*Click-target data*.
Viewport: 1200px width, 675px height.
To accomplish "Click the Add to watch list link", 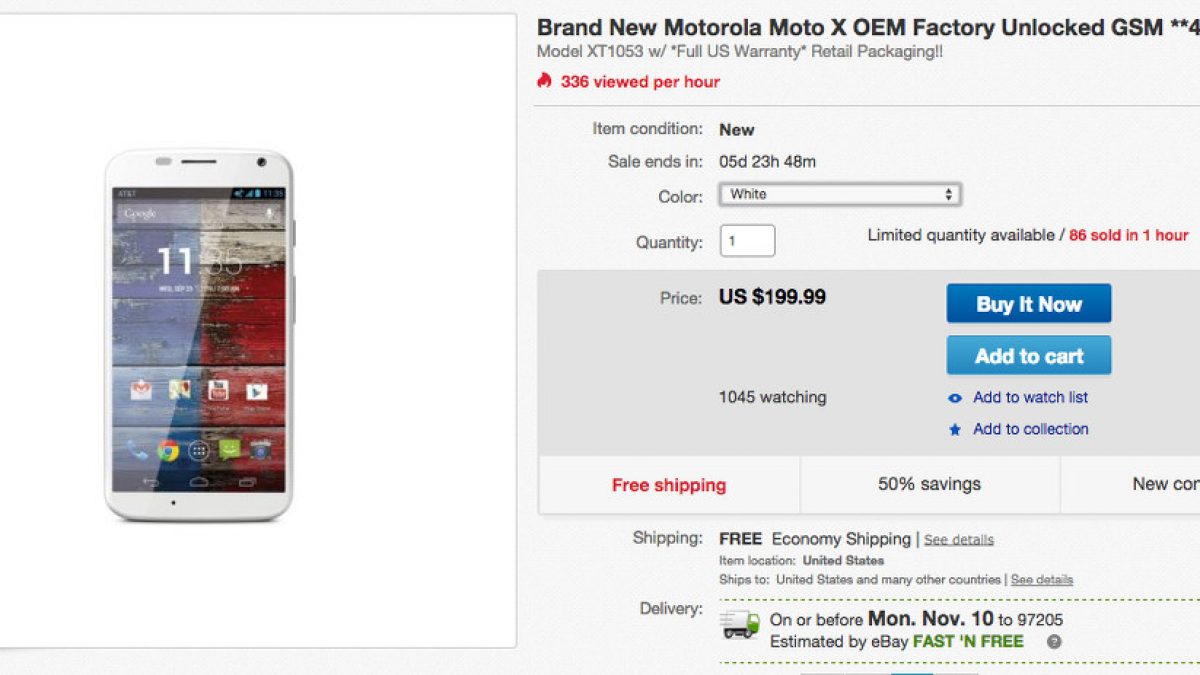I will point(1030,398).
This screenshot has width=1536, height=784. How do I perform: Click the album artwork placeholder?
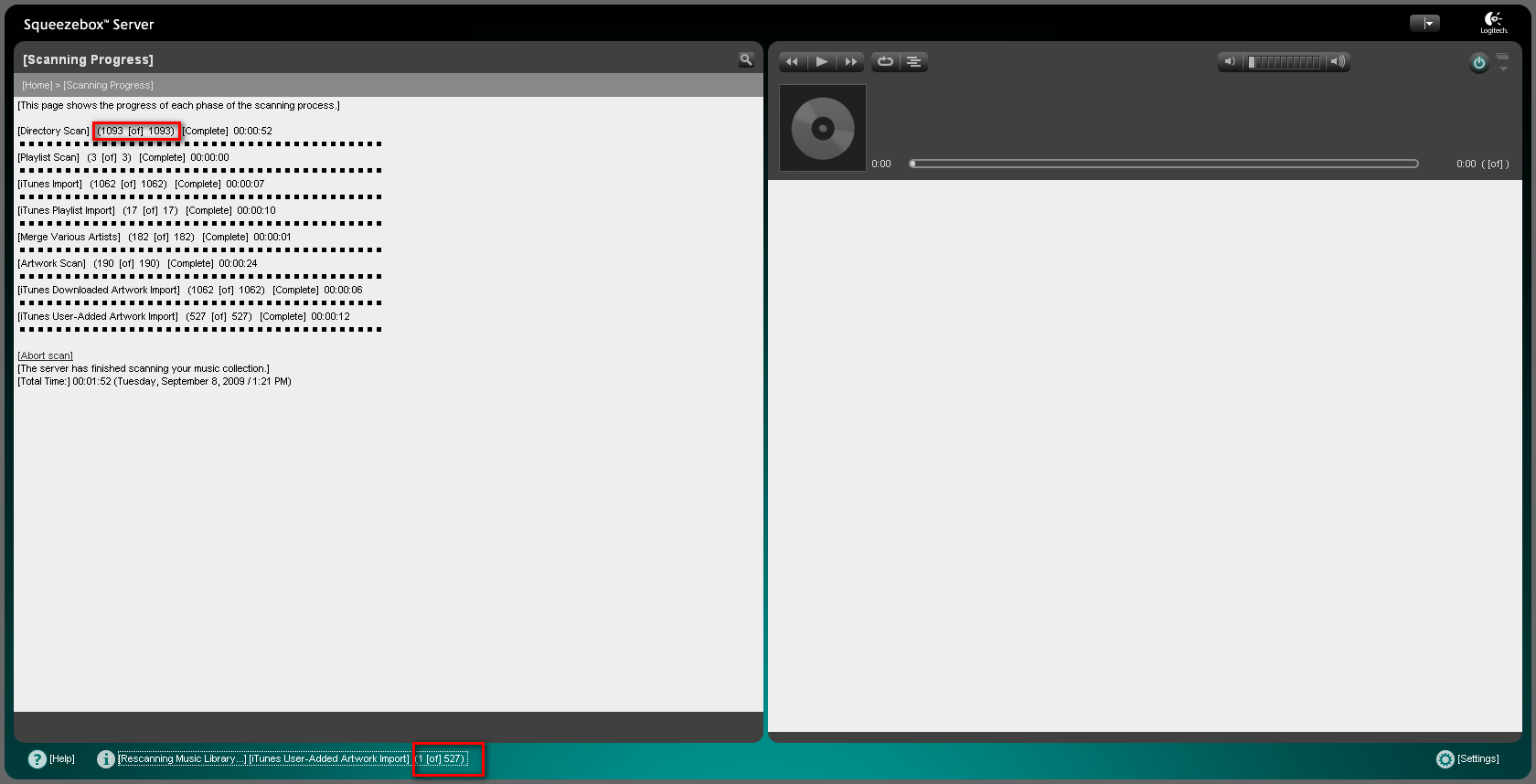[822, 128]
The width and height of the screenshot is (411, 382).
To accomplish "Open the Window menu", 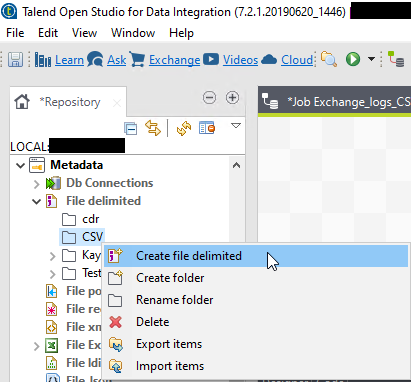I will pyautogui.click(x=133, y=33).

*Task statement*. Could you filter the data above down to only the lines that contain the string "width", copying each of those lines in full?

*Task result*.
Viewport: 1200px width, 675px height.
This screenshot has width=1536, height=784. How do I perform: Click the album artwork placeholder?
The width and height of the screenshot is (411, 382).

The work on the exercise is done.